Caminé lentamente de regreso a la ciudad, desviándome un par de manzanas de mi camino para mantenerme alejado del establecimiento de Edna Price, donde aquellos que allí residían se reunían en el porche después de la cena, como hacía la gente en las historias de Ray Bradbury sobre la bucólica Greentown, Illinois. ¿Y no poseía Frank Dunning cierta semejanza con alguna de esas buenas personas? Sí, sí. Pero también habían existido horrores en la Greentown de Bradbury.

«El hombre simpático ya no vive en casa», había dicho Richie-el-del-nichi, y había dado en el clavo. El hombre simpático vivía en una casa de huéspedes donde todo el mundo parecía considerarle el rey del mambo.

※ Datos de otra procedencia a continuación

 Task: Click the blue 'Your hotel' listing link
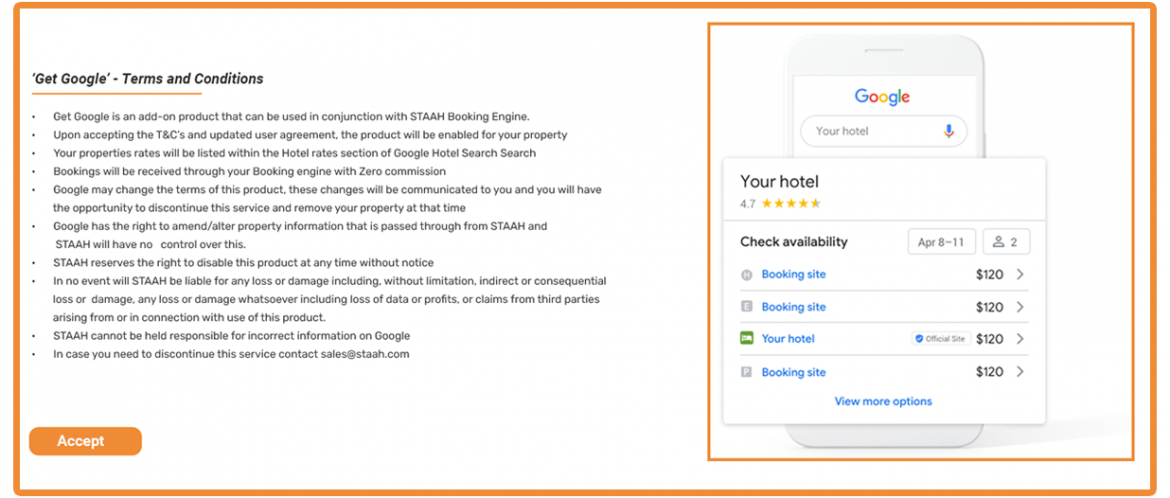pyautogui.click(x=788, y=339)
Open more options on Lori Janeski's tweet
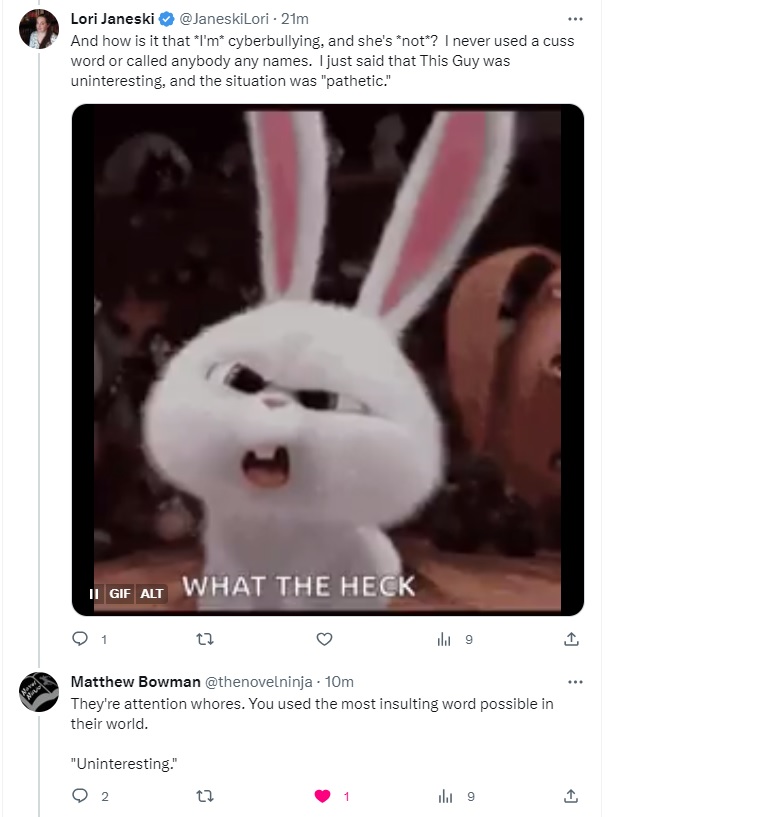Viewport: 763px width, 817px height. tap(575, 19)
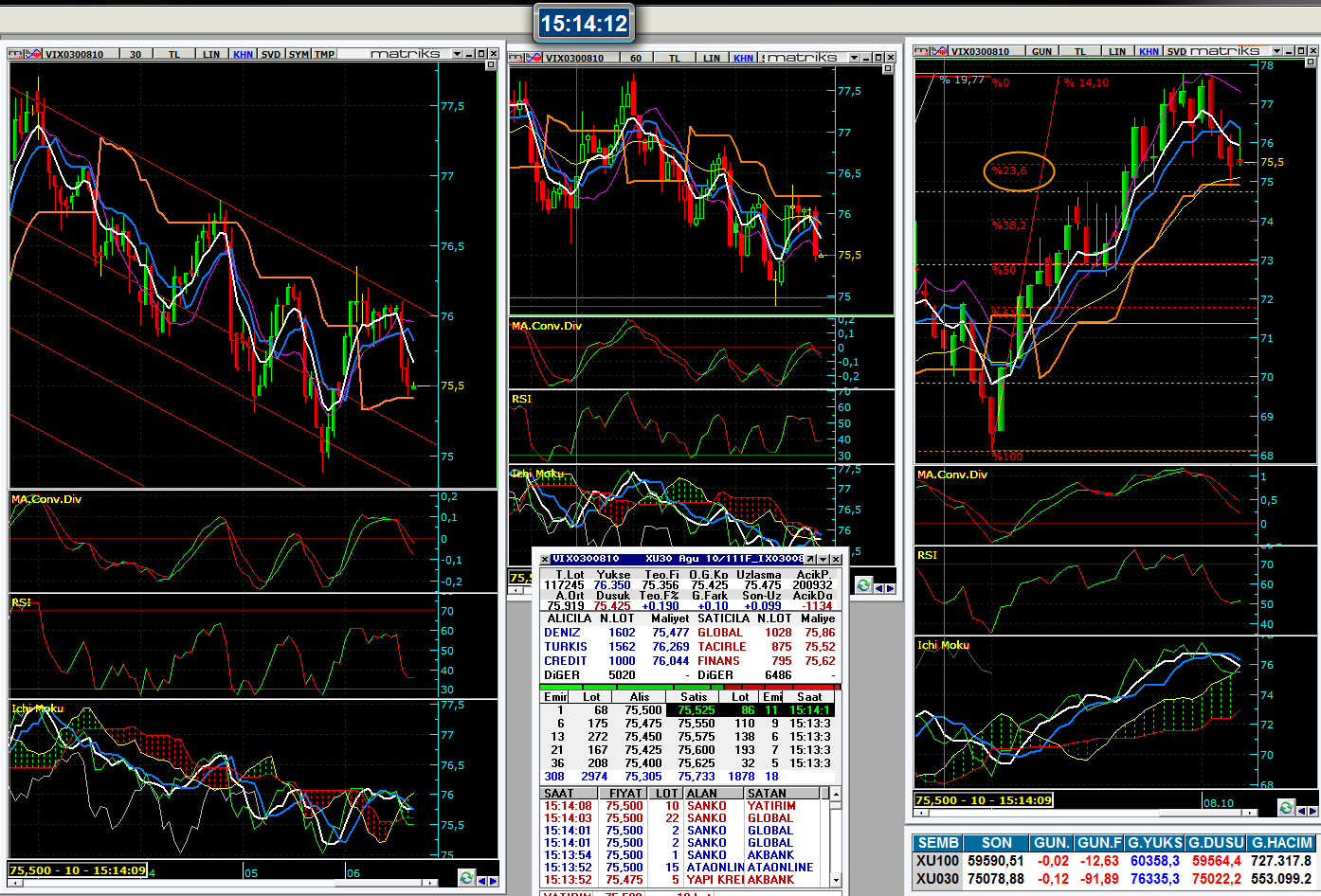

Según mis cálculos, la Pensión de Price se encontraba a no más de cinco manzanas al oeste del 379 de Kossuth Street, quizá más cerca. ¿Se sentaba Frank Dunning en su habitación alquilada, después de que los demás inquilinos se hubieran acostado, de cara al este como un fiel que vuelve la mirada hacia la qibla? De ser así, ¿lo hacía con su sonrisa de «eh, me alegro de verte» en el rostro? Sospechaba que no. ¿Y sus ojos eran azules, o retornaba aquella frialdad y el especulativo color gris? ¿Cómo explicó el hecho de haber dejado su casa y hogar a los tipos que tomaban el aire nocturno en el porche de Edna? ¿Había inventado una historia, una donde su mujer estaba un poco tarada o era la mala indiscutible de la película? Sospechaba que sí. ¿Y la gente le creía? La respuesta a esta pregunta era sencilla. No importa si hablamos de 1958, 1985 o 2011. En Estados Unidos, donde la superficie siempre se ha confundido con la sustancia, la gente siempre ha creído a los tipos como Frank Dunning.